In an 18-year first-class career between 1932 and 1950 Cowie played 86 matches - 44 of them on his two England tours, 1937 and 1949. Between those years, Cowie played in all NZ's Tests - nine of them. His cricket nickname was 'Bull' and he was a strong-willed character.
He was fast-medium off 15 paces in his prime, slower at 37 on his second trip. Hadlee is the only NZ pace bowler who may have been superior, and he had vastly greater opportunities. 'Terrific pace off the pitch, a forked-lightning offbreak and lift and swing away from the right-hand batsman; recalled Len Hutton. The admiration society was mutual. Cowie said Hutton was the best batsman he bowled to, but got him for 0 and 1 at Lord's when both made their Test debuts in '37. He couldn't confront the best often, but dismissed them when he did. In his sole Test against Australia, at Wellington in 1946, only eight Aussie wickets fell and he took six (Meuleman, Barnes, Miller, Hassett, McCool and Tallon) for 40 from 21 overs. The only other time New Zealand played against Australian opposition during his career was in three State matches, of which Cowie played in two, on the way home from England in Nov 1937. Against NSW, he had Stan McCabe for 12 and 0, both times bowled, and Chipperfield skittled for 1 the only time they met.
The South Australia match saw Don Bradman, who did not tour in 1946, arrive late on the first day for his only innings against New Zealand. He was 11 overnight. On the second morning, as many queued, Cowie's first ball to Bradman had him caught behind.
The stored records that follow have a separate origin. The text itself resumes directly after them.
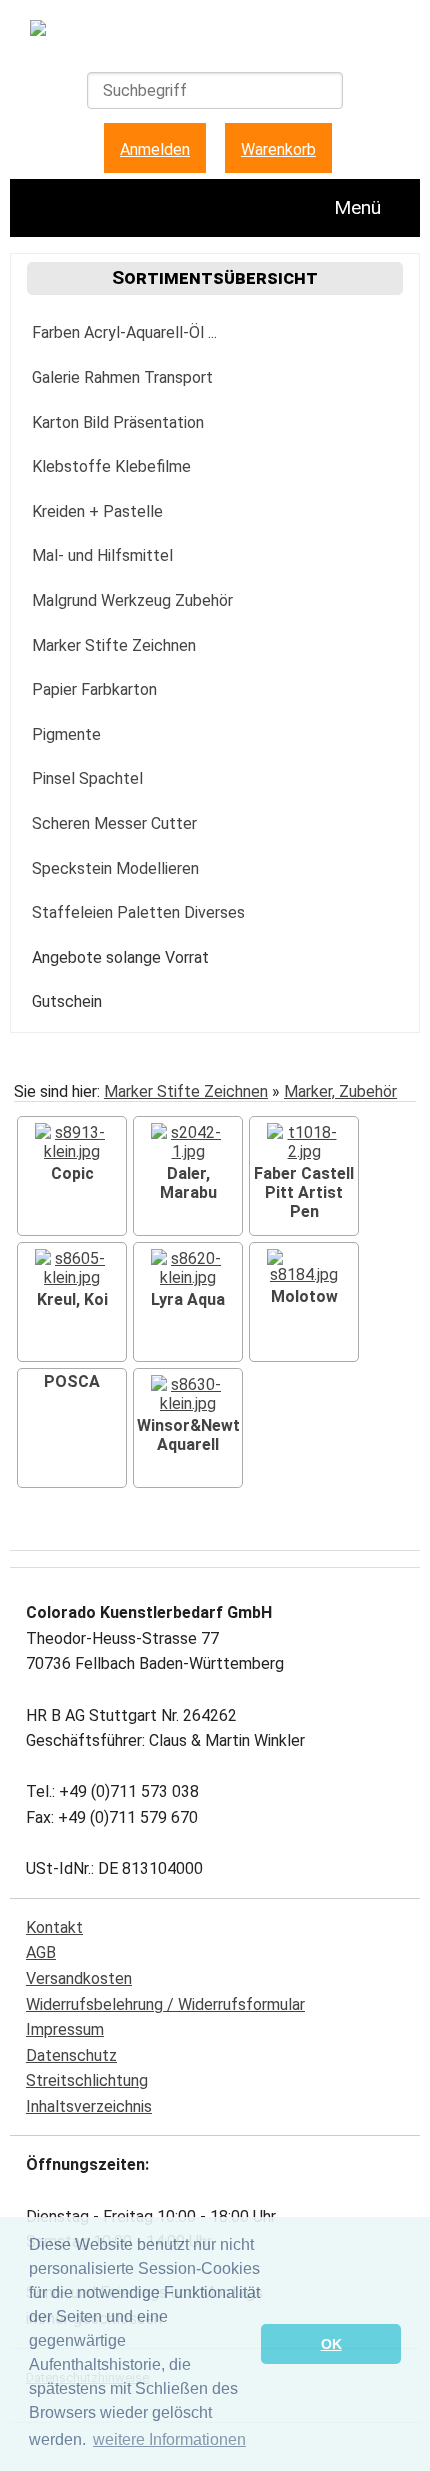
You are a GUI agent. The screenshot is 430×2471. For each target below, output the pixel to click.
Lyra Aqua (188, 1299)
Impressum (65, 2029)
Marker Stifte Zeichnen (186, 1091)
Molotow (304, 1296)
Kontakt (54, 1927)
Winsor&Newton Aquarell (198, 1435)
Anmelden (155, 149)
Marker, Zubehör (340, 1091)
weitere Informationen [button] (169, 2439)
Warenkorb (278, 149)
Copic (72, 1173)
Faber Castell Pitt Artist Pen (304, 1192)
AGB (41, 1952)
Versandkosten (79, 1978)
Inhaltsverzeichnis (89, 2106)
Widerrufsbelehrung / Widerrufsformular (165, 2004)
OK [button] (331, 2344)
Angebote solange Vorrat (120, 957)
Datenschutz (71, 2055)
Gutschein (67, 1001)
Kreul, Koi (72, 1299)
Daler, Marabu (188, 1183)
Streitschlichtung (87, 2080)
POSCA (72, 1381)
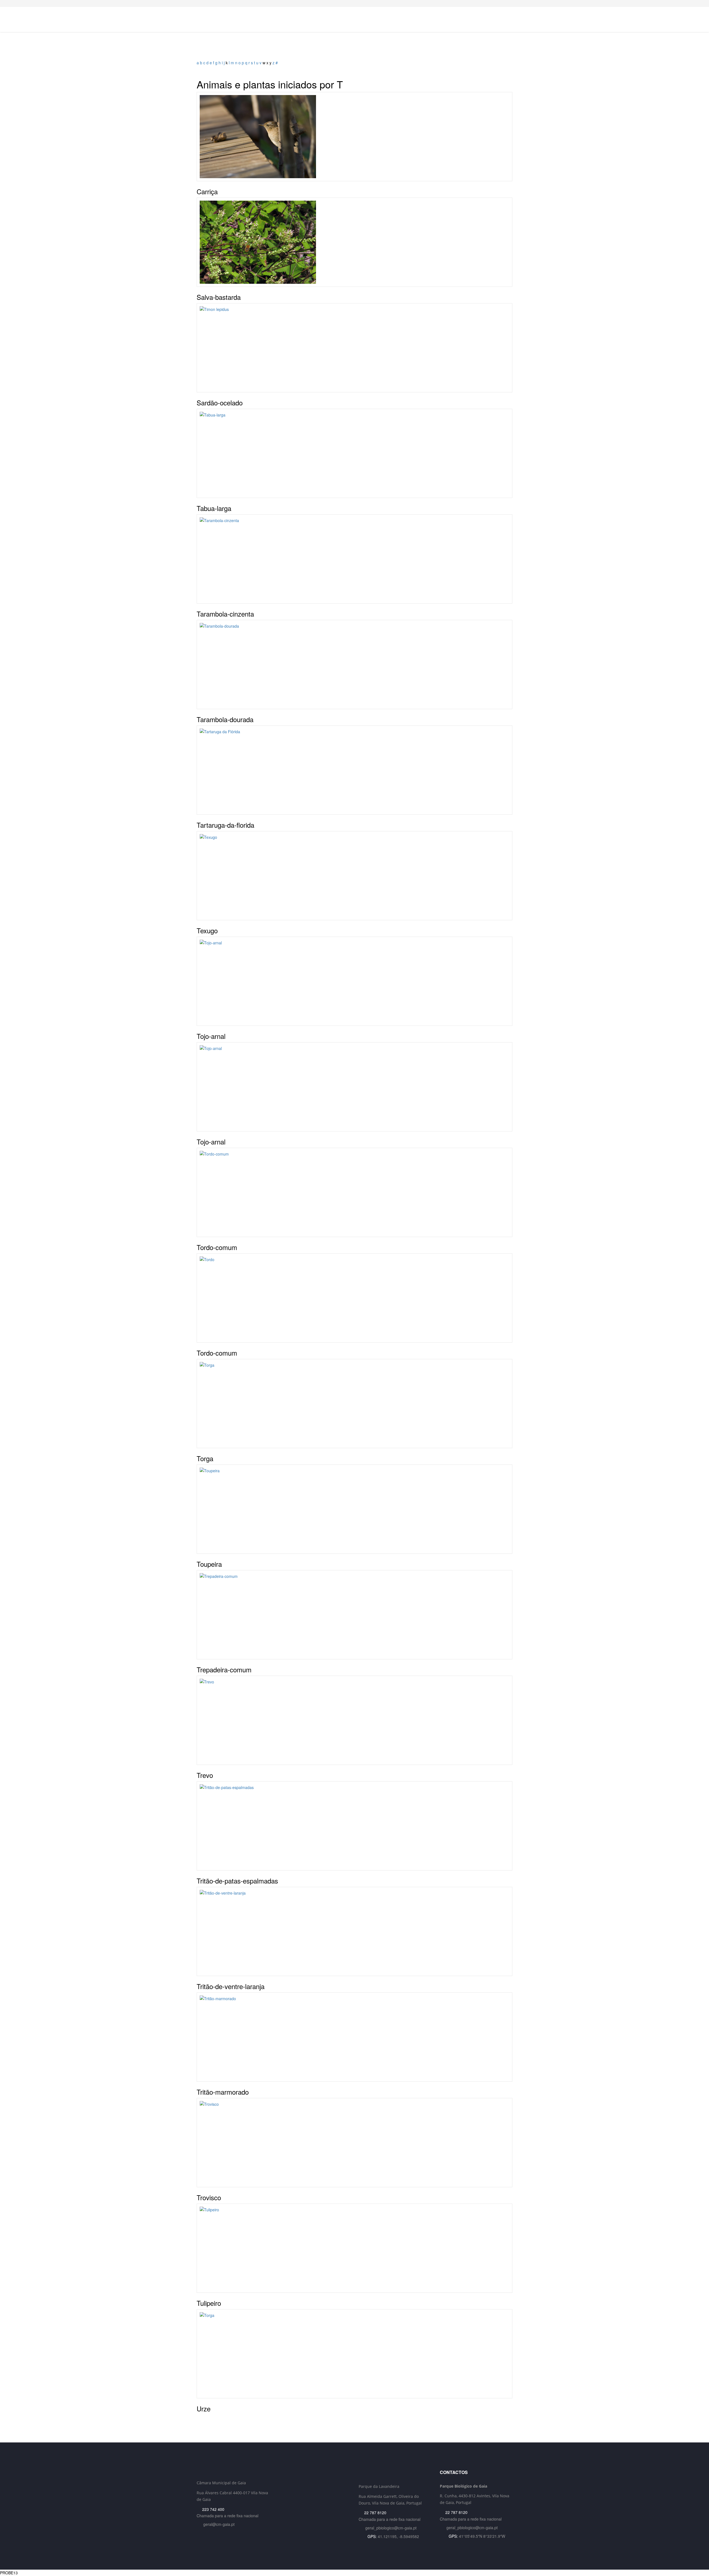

The crowds found another way to spend Saturday in an era when the visitors' tour income depended on their share of the gate. NZCC treasurer Sammy Luttrell took Cowie and keeper Eric Tindill aside when they came home to tell them they owed NZCC £1000!
The first of three Test 'sixfers' was 6 for 67 in 1937 at Manchester. This was part of NZ's first Test 'tenfer' - 10 for 140 - including Hammond for 0. It was followed by his triumph against Australia and six (Washbrook, Yardley, Compton, Hammond, Ikin and Peter Smith) of the seven to fall for 83 on his next Test appearance, at Christchurch in March 1947. There was also another good performance in a more modest international. Cowie was the only bowler to miss out in Ireland's first innings of 79 at Dublin on Sept 11, 1937. That was enough to gain a lead - Merv Wallace had three sixes in his top score of 20 in an innings of 64. Second time around, Cowie had six wickets, all for ducks, for 3 in eight overs (five maidens). The innings reached 30. Acting skipper Tom Lowry hit 30 as NZ won by eight wickets in the only first-class match for 12 years to be completed in one day.
Cowie grew up in the Auckland harbourside suburb of Devonport. The local hero was Cec Dacre, who after the 1927 NZ tour of England was to join Gloucestershire, but earlier was Devonport Domain groundsman. The boy Cowie saw himself as privileged to be allowed to help with the rolling.
Cowie did slightly better in Tests (45 wickets at 21.53) than in his overall first- class career (359 at 22.28). He kept very fit by road-running, long before the jogging craze, and by abstaining from booze and baccy. His 1949 activity, when his haul was reduced to 59 at 27.18, was limited by a series of muscle strains.
A regular tailender, he reached 54 for Auckland against Otago in 1937-38. That was his share of a 10th-wicket partnership of 119, a provincial record that still stands, with Bill Carson (106 not out). The 57 with Frank Mooney at Leeds in 1949 is NZ's best last stand against England. Promoted to No. 9, he had 45 in 1947 at Christchurch, just before removing Washbrook in his first over.
Cowie's move to Wellington after the 1949 tour signalled the close of his playing career. Like Tindill (who was also an All Black halfback and Test rugby ref), he became a Test umpire. They stood together in the first New Zealand-England Test at Christchurch in Feb-March 1959. He had three official Tests in 1956 and 1959, and two more in the unofficial series against Ian Craig's Australian 2nd XI in MarchApril 1957.
His winter sport was soccer, and after his playing days Cowie had 14 years on the NZFA council. He was chairman 1967-1974.
An insurance man for 47 years, John Cowie OBE - though often referred to as 'J. A.', he had no middle name - is sur vived by his widow Nyrie, two daughters, Janet and Sue, and six grandchildren.